(Passage shown Opens)
I hate all of it: the pain, the fatigue, the limitations on what I can do, the constantly swallowing pills, the risk that any organ could suddenly fail, the avoiding sunlight, etc, etc, etc.....

But for me, the absolute worst, the one thing that just tops everything else for horror, is that my brain doesn't work the way it should.

I've always considered my brain to be the best part of me. I'm intelligent, I'm creative, I've always had a great memory.

But now....

Now, I do and say stupid things. I was holding the baby the other day, talking to her, when my daughter interrupted: "Ah Mum, that's not me, that's Johanna."  I knew that, right? I know that my daughter is 22, and the four month old is her daughter. Well, I do right at this moment.  At that exact moment I was a little lost.

I hate not being able to lead worship - and worse I hate that the last time I did, the sermon I'd written suddenly didn't make sense and the words all seemed to be gobblydegook and I didn't know what to do about it.

I'm not particularly keen on hallucinations, either.  Seeing a strange woman without a face in my flat was disconcerting, to say the least.

Writing is just a part of who I am, and it has been since I started writing stories as a child. But now, half the time I can't spell, have trouble with punctuation, and write ungrammatical sentences.

I have trouble organizing my thoughts, and even more trouble organizing myself to do anything.
(Passage shown Closes)
### Set of tasks:
**a.** Answer these questions using the passage:
(i) How old is the writer's daughter?
(ii) What is the name of the four-month-old baby?
(iii) What did the writer see in the flat?
**b.** Print the part of the passage that opens with the words containing "I've always considered" and closes with "say the least.".
The entries come from a different source than the passage.
(Data under study Opens)
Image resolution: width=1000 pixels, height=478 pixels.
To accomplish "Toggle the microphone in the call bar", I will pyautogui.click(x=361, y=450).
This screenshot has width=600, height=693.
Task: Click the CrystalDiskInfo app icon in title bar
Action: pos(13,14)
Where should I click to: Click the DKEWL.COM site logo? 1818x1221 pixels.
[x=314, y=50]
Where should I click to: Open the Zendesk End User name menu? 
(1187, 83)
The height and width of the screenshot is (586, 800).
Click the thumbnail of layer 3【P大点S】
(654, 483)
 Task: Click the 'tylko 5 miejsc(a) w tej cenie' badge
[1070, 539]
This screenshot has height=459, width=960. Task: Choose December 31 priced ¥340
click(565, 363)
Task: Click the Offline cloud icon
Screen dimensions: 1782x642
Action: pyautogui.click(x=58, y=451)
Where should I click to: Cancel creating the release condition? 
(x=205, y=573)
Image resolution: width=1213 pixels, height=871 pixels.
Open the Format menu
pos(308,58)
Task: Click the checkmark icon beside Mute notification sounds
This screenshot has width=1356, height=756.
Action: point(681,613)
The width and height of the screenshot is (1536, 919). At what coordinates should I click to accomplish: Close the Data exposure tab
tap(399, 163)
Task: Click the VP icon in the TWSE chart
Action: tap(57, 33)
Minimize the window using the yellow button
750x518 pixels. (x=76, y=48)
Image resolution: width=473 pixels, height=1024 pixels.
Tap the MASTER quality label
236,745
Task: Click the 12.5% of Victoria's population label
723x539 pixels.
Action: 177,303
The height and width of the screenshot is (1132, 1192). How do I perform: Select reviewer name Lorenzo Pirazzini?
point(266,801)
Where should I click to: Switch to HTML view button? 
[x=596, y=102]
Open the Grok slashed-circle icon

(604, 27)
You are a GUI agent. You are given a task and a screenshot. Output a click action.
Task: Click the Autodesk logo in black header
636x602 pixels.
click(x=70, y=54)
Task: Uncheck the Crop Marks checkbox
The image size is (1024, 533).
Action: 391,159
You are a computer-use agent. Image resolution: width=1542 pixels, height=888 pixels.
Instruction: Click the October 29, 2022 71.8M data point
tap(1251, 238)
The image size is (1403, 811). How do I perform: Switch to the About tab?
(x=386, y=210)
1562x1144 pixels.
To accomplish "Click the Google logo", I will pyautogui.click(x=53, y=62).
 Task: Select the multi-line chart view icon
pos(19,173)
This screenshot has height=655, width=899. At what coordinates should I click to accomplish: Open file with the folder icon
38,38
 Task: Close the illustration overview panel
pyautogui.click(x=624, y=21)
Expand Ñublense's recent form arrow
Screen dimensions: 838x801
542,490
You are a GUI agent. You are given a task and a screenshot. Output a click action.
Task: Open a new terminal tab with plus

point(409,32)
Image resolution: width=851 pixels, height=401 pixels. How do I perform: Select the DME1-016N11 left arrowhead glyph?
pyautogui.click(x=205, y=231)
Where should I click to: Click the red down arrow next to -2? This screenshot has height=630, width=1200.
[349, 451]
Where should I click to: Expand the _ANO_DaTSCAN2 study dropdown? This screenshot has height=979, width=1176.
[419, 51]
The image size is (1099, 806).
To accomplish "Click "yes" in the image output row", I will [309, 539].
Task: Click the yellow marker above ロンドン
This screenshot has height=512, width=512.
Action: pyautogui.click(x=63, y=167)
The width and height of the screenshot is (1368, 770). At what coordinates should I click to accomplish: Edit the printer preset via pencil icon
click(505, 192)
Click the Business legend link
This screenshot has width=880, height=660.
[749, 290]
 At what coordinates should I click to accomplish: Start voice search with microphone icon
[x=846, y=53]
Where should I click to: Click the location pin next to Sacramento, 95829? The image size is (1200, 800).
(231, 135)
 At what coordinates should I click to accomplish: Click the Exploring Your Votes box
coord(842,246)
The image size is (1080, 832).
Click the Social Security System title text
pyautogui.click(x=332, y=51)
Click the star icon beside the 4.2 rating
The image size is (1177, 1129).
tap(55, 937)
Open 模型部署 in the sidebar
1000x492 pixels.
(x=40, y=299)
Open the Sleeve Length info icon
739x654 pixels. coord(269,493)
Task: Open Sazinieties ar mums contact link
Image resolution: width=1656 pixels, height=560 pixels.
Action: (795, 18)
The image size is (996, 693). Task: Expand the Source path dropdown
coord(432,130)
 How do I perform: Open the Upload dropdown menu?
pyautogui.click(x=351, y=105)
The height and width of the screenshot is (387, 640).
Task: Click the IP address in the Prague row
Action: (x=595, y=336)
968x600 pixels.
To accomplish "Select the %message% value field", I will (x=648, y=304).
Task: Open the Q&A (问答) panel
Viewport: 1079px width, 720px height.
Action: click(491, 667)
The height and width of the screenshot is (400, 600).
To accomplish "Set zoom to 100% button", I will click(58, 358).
(Data under study Closes)
### Replies:
**a.**
(i) 22
(ii) Johanna
(iii) A strange woman without a face

**b.**
I've always considered my brain to be the best part of me. I'm intelligent, I'm creative, I've always had a great memory.

But now....

Now, I do and say stupid things. I was holding the baby the other day, talking to her, when my daughter interrupted: "Ah Mum, that's not me, that's Johanna."  I knew that, right? I know that my daughter is 22, and the four month old is her daughter. Well, I do right at this moment.  At that exact moment I was a little lost.

I hate not being able to lead worship - and worse I hate that the last time I did, the sermon I'd written suddenly didn't make sense and the words all seemed to be gobblydegook and I didn't know what to do about it.

I'm not particularly keen on hallucinations, either.  Seeing a strange woman without a face in my flat was disconcerting, to say the least.